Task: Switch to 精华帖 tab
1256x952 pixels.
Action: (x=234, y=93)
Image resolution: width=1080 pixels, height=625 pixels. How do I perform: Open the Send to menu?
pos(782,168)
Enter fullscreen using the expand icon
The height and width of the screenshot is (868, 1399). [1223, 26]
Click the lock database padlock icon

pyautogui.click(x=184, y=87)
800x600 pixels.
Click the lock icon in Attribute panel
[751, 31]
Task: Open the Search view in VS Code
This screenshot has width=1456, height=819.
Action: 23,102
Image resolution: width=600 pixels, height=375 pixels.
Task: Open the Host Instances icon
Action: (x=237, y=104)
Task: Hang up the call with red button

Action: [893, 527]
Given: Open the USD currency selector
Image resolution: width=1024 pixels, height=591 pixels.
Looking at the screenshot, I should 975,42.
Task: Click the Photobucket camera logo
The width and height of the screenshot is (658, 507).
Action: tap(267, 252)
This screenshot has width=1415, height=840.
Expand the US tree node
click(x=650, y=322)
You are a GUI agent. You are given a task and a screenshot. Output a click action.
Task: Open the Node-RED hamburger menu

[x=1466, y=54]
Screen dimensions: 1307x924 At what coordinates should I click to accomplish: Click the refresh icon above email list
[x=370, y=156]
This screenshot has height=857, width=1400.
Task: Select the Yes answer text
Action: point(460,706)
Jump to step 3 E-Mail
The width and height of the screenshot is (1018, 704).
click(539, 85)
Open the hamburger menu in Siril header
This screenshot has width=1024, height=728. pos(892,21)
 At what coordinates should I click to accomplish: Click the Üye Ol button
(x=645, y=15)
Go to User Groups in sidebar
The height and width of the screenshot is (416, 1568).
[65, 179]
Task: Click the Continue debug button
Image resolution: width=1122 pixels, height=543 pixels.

- **Written task**: Copy every line of the listing above, character for character.

- **Exercise solution**:
Task: Switch to 精华帖 tab
1256x952 pixels.
Action: (x=234, y=93)
Image resolution: width=1080 pixels, height=625 pixels. How do I perform: Open the Send to menu?
pos(782,168)
Enter fullscreen using the expand icon
The height and width of the screenshot is (868, 1399). [1223, 26]
Click the lock database padlock icon

pyautogui.click(x=184, y=87)
800x600 pixels.
Click the lock icon in Attribute panel
[751, 31]
Task: Open the Search view in VS Code
This screenshot has width=1456, height=819.
Action: 23,102
Image resolution: width=600 pixels, height=375 pixels.
Task: Open the Host Instances icon
Action: (x=237, y=104)
Task: Hang up the call with red button

Action: [893, 527]
Given: Open the USD currency selector
Image resolution: width=1024 pixels, height=591 pixels.
Looking at the screenshot, I should 975,42.
Task: Click the Photobucket camera logo
The width and height of the screenshot is (658, 507).
Action: tap(267, 252)
This screenshot has width=1415, height=840.
Expand the US tree node
click(x=650, y=322)
You are a GUI agent. You are given a task and a screenshot. Output a click action.
Task: Open the Node-RED hamburger menu

[x=1466, y=54]
Screen dimensions: 1307x924 At what coordinates should I click to accomplish: Click the refresh icon above email list
[x=370, y=156]
This screenshot has height=857, width=1400.
Task: Select the Yes answer text
Action: point(460,706)
Jump to step 3 E-Mail
The width and height of the screenshot is (1018, 704).
click(539, 85)
Open the hamburger menu in Siril header
This screenshot has width=1024, height=728. pos(892,21)
 At what coordinates should I click to accomplish: Click the Üye Ol button
(x=645, y=15)
Go to User Groups in sidebar
The height and width of the screenshot is (416, 1568).
[65, 179]
Task: Click the Continue debug button
Image resolution: width=1122 pixels, height=543 pixels.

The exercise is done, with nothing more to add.